Situated high on a hill overlooking the prosperous Towac Valley, just ten minutes from the Orange CBD in central NSW is Borrodell on the Mounthttp://www.borrodell.com.au/, a 32-hectare property. Here Borry  Gartrell and his wife Gaye Stuart-Nairn grow vines (pinot noir, chardonnay, gewurtztraminer, sauvignon blanc), heritage apples, cherries, plums and truffles. As if that’s not enough to keep them busy, they also run an Italian-style restaurant called Sisters Rock, a cellar door for their wines, a wedding reception area and cottage-style accommodation.
A steep winding road threads its way through vineyards and roses up to the restaurant and reception area and the views from here over the prosperous valley and hills beyond are as good as any you’ll get in Tuscany. It’s also at the top of the hill where Borry proudly grows two hectares of heritage apples. The rich, red basalt soils and 1000-metre elevation ensure fabulous cool-climate wines and produce. Borry’s green thumb and aesthetic sense have also helped to transform the landscape.
“When I bought the property 40 years ago, it had been used for growing vegetables, which was inappropriate on these slopes, because every time they ploughed the soil, it moved a metre down the hill,” he says. “I spent two years shifting the soil back up and establishing a major dam on the southern slope which holds four to five years’ supply of water.”
He then planted the whole property with red delicious apples, a move he now says was a big mistake. “We were all given bad advice back then,” he says.  “It was about 30 years ago when the supermarkets were moving in and making significant marketing changes.
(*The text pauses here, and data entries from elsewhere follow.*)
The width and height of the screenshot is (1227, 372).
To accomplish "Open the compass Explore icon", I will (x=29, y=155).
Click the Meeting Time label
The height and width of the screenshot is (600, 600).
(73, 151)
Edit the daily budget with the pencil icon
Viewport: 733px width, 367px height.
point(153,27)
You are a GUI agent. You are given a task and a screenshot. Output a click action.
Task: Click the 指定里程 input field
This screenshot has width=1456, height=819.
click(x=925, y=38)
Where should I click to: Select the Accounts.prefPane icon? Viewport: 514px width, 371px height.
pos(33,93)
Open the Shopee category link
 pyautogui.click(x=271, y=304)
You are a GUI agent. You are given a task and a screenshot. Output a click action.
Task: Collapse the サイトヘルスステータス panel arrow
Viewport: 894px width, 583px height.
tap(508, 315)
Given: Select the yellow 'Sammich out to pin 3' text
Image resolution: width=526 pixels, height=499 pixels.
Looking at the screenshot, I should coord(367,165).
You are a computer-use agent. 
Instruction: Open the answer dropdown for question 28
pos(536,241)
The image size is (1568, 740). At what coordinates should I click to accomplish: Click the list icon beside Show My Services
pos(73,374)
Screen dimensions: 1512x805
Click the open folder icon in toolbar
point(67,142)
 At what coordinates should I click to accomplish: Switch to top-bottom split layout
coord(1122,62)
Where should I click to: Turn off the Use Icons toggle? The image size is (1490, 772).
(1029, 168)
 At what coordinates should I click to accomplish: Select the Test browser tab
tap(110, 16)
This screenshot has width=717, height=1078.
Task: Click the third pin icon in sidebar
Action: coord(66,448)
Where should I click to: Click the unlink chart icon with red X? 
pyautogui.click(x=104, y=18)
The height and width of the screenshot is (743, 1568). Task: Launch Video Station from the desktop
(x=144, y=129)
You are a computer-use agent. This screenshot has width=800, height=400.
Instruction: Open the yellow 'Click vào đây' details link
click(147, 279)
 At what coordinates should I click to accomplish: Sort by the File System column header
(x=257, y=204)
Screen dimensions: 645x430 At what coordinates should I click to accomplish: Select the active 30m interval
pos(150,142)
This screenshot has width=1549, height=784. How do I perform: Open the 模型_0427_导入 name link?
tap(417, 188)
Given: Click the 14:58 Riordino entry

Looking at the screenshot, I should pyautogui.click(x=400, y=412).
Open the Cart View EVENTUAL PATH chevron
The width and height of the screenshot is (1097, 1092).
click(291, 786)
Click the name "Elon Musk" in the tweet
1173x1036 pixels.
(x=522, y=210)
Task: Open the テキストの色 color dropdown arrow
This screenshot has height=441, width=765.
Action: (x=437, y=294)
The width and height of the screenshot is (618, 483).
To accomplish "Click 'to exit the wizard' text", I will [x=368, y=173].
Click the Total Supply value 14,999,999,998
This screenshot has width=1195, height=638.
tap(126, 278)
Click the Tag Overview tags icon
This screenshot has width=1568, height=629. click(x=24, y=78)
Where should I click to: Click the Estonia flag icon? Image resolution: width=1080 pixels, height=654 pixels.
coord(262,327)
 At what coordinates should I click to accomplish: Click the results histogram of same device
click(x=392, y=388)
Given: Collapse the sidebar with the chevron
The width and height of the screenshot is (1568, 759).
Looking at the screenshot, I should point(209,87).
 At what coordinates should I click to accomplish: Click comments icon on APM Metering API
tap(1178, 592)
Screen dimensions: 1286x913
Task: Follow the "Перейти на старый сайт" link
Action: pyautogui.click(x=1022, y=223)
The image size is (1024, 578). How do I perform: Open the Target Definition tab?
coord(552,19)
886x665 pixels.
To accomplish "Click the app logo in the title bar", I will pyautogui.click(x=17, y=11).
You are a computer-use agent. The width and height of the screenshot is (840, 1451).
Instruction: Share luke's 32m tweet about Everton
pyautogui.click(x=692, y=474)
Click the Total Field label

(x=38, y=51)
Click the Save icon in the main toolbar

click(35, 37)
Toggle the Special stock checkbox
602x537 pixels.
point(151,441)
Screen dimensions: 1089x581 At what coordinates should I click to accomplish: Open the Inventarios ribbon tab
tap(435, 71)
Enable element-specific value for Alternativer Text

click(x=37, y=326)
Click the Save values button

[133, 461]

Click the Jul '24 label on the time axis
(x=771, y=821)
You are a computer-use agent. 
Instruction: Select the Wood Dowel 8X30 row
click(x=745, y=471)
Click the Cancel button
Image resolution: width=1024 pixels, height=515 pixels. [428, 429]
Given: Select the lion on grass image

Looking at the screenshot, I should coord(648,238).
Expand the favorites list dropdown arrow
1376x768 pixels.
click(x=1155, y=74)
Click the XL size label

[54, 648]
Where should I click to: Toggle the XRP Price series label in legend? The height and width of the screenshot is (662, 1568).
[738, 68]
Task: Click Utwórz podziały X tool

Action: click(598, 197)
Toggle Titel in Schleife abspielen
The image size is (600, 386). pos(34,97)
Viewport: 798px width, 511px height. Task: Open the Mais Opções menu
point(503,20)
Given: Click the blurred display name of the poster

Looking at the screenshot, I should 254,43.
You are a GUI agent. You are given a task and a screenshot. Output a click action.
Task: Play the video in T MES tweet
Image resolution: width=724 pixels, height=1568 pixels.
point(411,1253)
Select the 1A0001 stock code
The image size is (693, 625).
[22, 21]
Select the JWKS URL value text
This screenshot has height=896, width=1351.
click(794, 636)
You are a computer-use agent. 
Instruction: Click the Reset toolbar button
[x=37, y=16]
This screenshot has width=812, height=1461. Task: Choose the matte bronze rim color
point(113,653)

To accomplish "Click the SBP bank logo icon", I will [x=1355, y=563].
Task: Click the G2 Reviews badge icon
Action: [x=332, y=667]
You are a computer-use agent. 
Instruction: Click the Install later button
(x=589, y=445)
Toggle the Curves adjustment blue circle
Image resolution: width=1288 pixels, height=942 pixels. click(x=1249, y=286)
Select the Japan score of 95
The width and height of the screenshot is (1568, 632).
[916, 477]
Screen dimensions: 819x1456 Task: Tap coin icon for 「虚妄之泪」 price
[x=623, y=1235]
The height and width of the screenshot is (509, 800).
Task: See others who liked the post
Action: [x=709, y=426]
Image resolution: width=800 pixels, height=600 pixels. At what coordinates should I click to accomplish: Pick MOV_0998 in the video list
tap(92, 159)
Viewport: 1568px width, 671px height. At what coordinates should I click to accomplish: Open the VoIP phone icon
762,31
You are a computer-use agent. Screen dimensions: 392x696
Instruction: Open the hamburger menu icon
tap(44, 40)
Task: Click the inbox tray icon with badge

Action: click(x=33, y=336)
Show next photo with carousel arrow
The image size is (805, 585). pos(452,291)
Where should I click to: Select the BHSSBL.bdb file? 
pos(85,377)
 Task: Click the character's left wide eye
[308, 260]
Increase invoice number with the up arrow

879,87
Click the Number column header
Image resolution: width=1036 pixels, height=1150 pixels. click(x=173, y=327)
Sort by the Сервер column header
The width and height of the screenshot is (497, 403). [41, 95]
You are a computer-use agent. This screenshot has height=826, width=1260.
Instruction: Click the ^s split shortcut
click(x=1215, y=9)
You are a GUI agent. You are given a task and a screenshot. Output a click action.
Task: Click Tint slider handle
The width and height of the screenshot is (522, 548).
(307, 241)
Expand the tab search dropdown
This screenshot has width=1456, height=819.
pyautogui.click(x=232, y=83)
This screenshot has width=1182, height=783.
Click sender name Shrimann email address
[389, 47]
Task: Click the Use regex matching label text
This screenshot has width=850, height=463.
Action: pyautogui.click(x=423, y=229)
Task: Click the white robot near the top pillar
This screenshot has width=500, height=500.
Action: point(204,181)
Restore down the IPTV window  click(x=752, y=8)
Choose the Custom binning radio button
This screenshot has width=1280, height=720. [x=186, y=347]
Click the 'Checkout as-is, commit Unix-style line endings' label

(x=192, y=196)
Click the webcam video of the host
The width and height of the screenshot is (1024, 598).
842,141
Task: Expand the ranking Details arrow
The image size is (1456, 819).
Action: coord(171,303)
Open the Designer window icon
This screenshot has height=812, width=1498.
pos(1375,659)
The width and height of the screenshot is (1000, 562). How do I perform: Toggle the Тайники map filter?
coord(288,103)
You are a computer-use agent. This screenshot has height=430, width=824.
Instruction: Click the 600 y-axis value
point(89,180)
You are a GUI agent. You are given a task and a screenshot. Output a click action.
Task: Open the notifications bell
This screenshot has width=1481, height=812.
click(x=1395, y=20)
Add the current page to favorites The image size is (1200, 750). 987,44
They told us that people would buy only good-looking apples and that the red delicious held their colour well. Greengrocers just disappeared, which meant there was no one encouraging them to try different varieties of fruit.”
At that time Orange was known as the apple city but when the industry sank, many of the orchards were bulldozed and replaced with grapevines and cherries. “Luckily I’d grown up eating old varieties of apples from my father’s orchard and had taken cuttings from them, which I’d grafted onto some of the red delicious trees,” Borry says. “I did it purely for my own pleasure because I remembered the taste of those apples from my childhood.”
As friends and visitors to Borrodell tasted the grafted fruit, the pleasure spread and Borry began collecting heritage apples more seriously. He now boasts over 170 different varieties, including a good selection of cider apples, and every year acquires a few more.
One of his favourites is the Lady of the Snows, a pure white-fleshed apple with a very short shelf life, best eaten as soon as it’s picked. “Another really good eating apple is the Cox’s Orange Pippin,” Borry says. “It’s not a great looker because it’s orange in colour but the flavour is superb. And I like the Winesap, which tastes like wine and the Rome Beauty, which was once widely grown because it kept well. It’s no longer popular because it’s not a bright red.”
He also grows a number of cooking apples such as the English Bramley, the Scottish Dr Hogg and the massive Peasgood Nonsuch. “It’s a monstrous piece of fruit which grows as big as your head,” he says. “There’s a similar one called ‘Twenty Ounce’ because of its size.”
One of Borry’s missions – apart from making a great pinot noir and growing more truffles – is to educate people about the different tastes and textures of heritage apples.  “The seasonal nature of fruit has been lost and people are only interested in the colour, not the taste or texture,” he says.
At the monthly farmers’ market in Orange, you’ll often find him during apple season encouraging people to taste a slice of this or that apple. “I remember him turning up at our first markets five or six years ago in his old tractor with a trailer full of apples,” says Kim Currie, convenor of the Orange Farmers’ Market and executive officer of Brand Orange. “He’d be wearing his leather apron and turn up at the last minute with a great flourish.”
He’s still flourishing.
If you can’t locate him at the monthly farmers’ market, you’ll always find him out at Borrodell on the Mount where he encourages visitors to take a paper bag and walk around the property tasting and picking apples.